I’m Co-Founding a Feminist Media Collective: Here’s Why Disability Will Be All Over It from the Start

 

s.e. smith

 

Fifteen years ago, in October 2009, a mostly feminist group of comrades and I started Feminists with Disabilities for a Way Forward, quickly shortened to FWD, in response to a prominent feminist blogger who responded to an open letter raising concerns about the lack of disability inclusion in mainstream feminism and feminist publications with “well, make it yourself then.”

So we did. And after two years of harassment, cold shoulders, and sniping, we closed it.

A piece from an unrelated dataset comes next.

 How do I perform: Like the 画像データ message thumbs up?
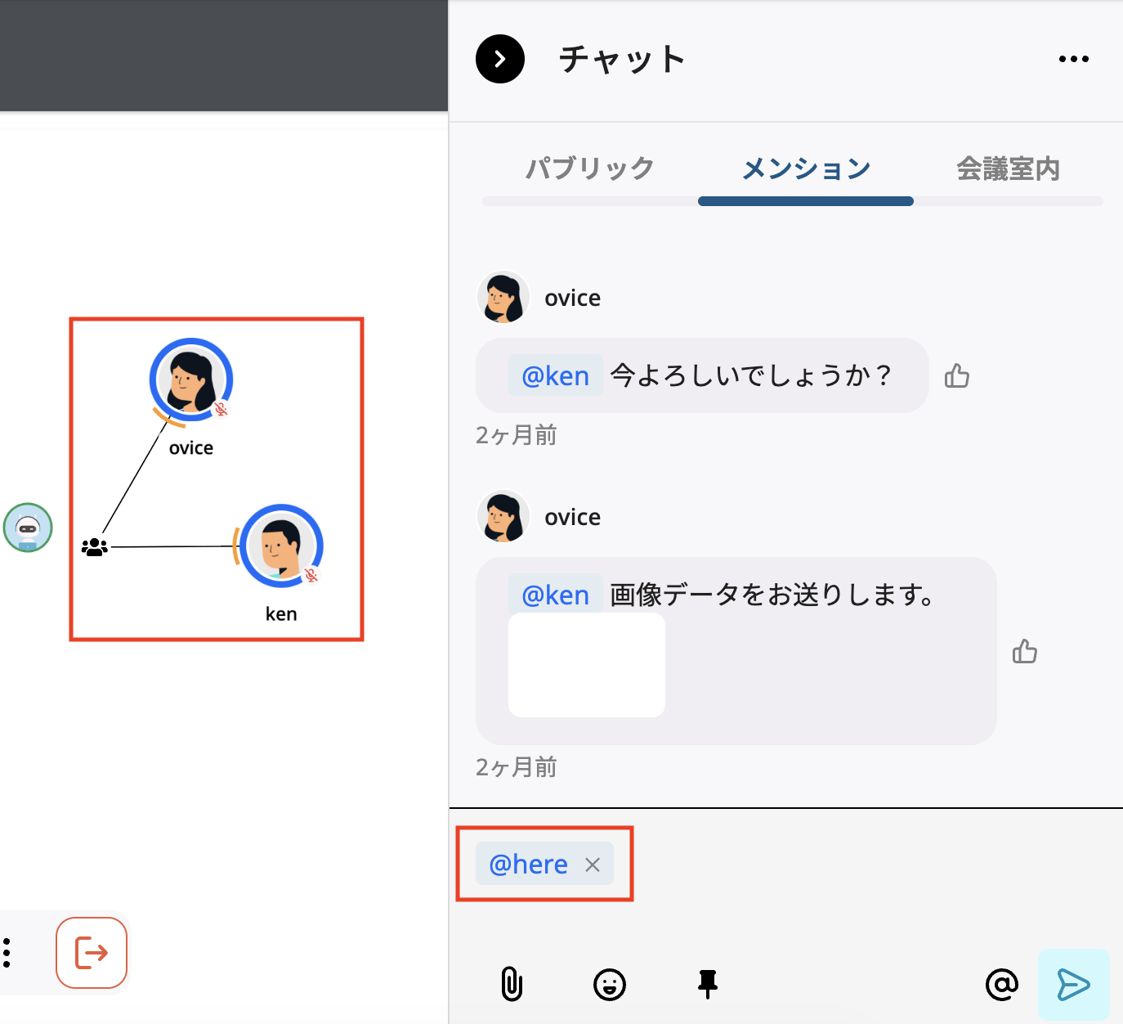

We lacked the clout, connections, and reach of the person who had told us to “make it yourself” and, like so many other people who have been told the same thing in other contexts, never stood a chance.

FWD had a profound impact on disability feminism, and feminist thought and cultural criticism more broadly; I still see people referencing our work, sometimes unknowingly, and we indisputably moved the needle when it comes to talking about disability, laying critical groundwork that others built upon (with and without attribution). The conversations we sparked are still happening today, even as I also see the same circular arguments about disability inclusion coming up again and again, along with very basic errors such as mistaking disability justice as a synonym for disability rights as white, middle class, cis, straight voices still prevail.

Most of FWD’s cofounders are no longer on the internet, or keep low profiles, have pivoted to other work and industries — though Anna Hamilton and I are still working as writers and cultural critics in a media and feminist landscape that is, by and large, still hostile to disability, especially complex, nuanced conversations about disability identity and culture. 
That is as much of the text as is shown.